二维码信息里主要包括唯一的二维码ID,过期的时间,还有扫描状态:未扫描、已扫描、已失效。
扫码登录流程
用户打开网站登录页面的时候,浏览器会向二维码服务器发送一个获取登录二维码的请求。二维码服务器收到请求后,会随机的生成一个uuid,通常是唯一的。将这个uuid作为key存储到Redis服务器中,同时会设置一个过期时间,过期之后用户就要重新网页刷新来获取。之后会将这个uuid和本公司的验证字符串和在一起通过二维码生成接口生成图片,将二维码图片信息和uuid返回给浏览器,浏览器拿到uuid和图片之后,每隔一定时间就向服务器发送以恶判断登录是否成功的请求,请求,请求中会携带uuid作为当前页面的标识符。
用户拿起手机扫描二维码之后,就会得到二维码中包含的验证信息和uuid,由于手机端已经进行过登录验证,在访问手机端服务器的时候参数中都会携带一个用户信息token,这个token实在第一次手机登录过程中产生并且长期有效的。手机端服务器通过这个token就可以解析出用户的类似于userId等信息。然后手机端服务器会将解析出来的数据作为参数向二维码服务器发送登录请求,二维码服务器收到请求后会对参数进行校验,确定是否为用户登录请求接口。如果是就返回给手机一个确认信息。手机端收到消息之后,登录确认框会显示给用户,用户进行登录确认之后手机再次发送请求,redis服务器拿到信息之后,会将刚才uuid的key的value设置未userId。
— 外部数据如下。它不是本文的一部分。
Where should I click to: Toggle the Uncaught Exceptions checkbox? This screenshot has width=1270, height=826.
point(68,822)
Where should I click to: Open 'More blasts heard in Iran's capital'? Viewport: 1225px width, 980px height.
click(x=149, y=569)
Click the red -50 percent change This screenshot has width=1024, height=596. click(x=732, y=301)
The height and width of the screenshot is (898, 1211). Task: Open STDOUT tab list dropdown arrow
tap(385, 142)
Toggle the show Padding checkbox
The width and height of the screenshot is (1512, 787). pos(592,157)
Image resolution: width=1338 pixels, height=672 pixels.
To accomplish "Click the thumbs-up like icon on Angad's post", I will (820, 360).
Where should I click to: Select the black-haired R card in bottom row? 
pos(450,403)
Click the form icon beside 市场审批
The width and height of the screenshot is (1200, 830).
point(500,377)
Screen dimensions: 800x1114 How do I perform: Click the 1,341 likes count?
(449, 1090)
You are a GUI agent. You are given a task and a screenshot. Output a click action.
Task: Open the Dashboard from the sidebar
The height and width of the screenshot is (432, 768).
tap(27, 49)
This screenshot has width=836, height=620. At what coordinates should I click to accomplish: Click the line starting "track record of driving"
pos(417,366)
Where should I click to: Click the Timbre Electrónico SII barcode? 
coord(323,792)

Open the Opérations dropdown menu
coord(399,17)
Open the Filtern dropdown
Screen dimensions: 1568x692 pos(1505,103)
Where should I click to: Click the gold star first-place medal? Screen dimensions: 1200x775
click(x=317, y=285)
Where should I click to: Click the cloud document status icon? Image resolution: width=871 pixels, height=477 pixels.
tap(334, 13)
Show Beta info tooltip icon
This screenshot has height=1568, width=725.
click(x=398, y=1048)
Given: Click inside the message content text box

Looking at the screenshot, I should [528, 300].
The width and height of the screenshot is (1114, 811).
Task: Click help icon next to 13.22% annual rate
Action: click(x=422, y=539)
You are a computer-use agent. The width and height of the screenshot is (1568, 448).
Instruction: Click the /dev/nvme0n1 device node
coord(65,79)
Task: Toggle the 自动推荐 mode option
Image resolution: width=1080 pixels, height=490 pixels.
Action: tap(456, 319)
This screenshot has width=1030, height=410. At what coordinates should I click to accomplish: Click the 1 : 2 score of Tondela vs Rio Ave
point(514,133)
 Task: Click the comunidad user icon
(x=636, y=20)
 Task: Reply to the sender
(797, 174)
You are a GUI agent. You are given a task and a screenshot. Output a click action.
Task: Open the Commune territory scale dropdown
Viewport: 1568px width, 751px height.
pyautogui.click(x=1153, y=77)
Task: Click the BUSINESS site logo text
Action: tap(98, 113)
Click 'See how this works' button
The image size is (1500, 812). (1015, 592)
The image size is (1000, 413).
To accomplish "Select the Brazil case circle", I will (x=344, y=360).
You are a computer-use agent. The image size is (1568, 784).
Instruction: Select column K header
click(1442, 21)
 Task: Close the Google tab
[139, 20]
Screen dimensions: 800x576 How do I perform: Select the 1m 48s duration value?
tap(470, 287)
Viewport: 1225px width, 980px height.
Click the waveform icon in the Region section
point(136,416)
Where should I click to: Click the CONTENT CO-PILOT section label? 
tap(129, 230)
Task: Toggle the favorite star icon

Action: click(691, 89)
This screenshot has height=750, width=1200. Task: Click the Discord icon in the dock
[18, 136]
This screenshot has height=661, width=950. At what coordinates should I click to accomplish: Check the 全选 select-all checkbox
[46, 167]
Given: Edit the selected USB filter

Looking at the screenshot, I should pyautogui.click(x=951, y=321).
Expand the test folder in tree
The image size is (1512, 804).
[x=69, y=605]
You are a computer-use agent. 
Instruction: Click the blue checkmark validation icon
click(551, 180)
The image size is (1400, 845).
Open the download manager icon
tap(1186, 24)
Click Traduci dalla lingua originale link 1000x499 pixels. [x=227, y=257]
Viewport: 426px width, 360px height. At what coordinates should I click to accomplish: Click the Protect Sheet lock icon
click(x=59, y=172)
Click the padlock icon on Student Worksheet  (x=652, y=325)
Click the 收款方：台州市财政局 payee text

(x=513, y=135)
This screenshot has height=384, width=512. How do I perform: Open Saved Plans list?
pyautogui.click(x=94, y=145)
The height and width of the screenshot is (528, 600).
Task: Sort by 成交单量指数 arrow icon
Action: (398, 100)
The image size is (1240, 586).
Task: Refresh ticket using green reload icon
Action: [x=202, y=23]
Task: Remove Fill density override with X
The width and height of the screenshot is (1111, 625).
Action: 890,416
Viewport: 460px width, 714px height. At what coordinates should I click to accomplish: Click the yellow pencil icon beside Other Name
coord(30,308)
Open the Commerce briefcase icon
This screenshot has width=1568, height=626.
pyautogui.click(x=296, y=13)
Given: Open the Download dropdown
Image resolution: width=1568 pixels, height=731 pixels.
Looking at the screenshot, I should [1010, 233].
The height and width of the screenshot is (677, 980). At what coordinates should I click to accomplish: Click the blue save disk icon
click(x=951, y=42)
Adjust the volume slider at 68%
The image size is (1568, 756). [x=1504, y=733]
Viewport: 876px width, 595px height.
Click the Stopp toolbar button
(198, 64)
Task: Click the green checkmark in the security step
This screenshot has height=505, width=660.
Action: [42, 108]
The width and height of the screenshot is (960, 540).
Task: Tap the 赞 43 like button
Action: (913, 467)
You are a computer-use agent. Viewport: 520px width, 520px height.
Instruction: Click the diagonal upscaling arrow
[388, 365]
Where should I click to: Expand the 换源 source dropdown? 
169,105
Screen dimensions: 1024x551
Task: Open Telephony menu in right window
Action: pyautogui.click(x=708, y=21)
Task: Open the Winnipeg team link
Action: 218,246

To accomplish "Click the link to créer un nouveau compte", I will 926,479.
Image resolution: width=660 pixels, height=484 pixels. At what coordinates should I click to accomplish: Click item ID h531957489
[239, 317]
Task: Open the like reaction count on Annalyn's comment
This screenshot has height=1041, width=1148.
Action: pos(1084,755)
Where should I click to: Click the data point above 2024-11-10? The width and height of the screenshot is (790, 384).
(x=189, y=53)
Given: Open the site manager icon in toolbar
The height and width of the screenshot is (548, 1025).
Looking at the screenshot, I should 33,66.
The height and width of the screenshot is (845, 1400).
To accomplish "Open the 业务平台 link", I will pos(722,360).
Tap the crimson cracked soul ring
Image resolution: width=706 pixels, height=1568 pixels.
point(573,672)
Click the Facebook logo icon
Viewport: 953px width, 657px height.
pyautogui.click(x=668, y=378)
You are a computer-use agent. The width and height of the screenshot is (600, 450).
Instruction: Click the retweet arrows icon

这样浏览器再次发送请求的时候就可以在redis服务器重拿到用户的id,并调用登录方法生成一个浏览器token。浏览器再发送请求,就会将用户信息的token返回给浏览器。
流程图
Tip 提示:
这里存储用户id而不是直接存储用户信息是因为,手机端的用户信息,不一定是和浏览器端的用户信息完全一致。
传 token 是为了安全,token是被加密的,直接传 userId可能有被窃取的风险。
注意点:
- 认证成功后,会对当前用户数据进行加密,生成一个加密字符串token,返还给客户端(服务器端并不进行保存)
- 浏览器会将接收到的token值存储在Local Storage中(通过js代码写入Local Storage,通过js获取,并不会像cookie一样自动携带)
- 再次访问时服务器端对token值的处理:服务器对浏览器传来的token值进行解密,解密完成后进行用户数据的查询,如果查询成功,则通过认证,实现状态保持,所以,即使有了多台服务器,服务器也只是做了token的解密和用户数据的查询,它不需要在服务端去保留用户的认证信息或者会话信息,这就意味着基于token认证机制的引用不需要去考虑用户在哪一台服务器登陆了,这就为应用的扩展提供了便利,解决了session扩展性的弊端。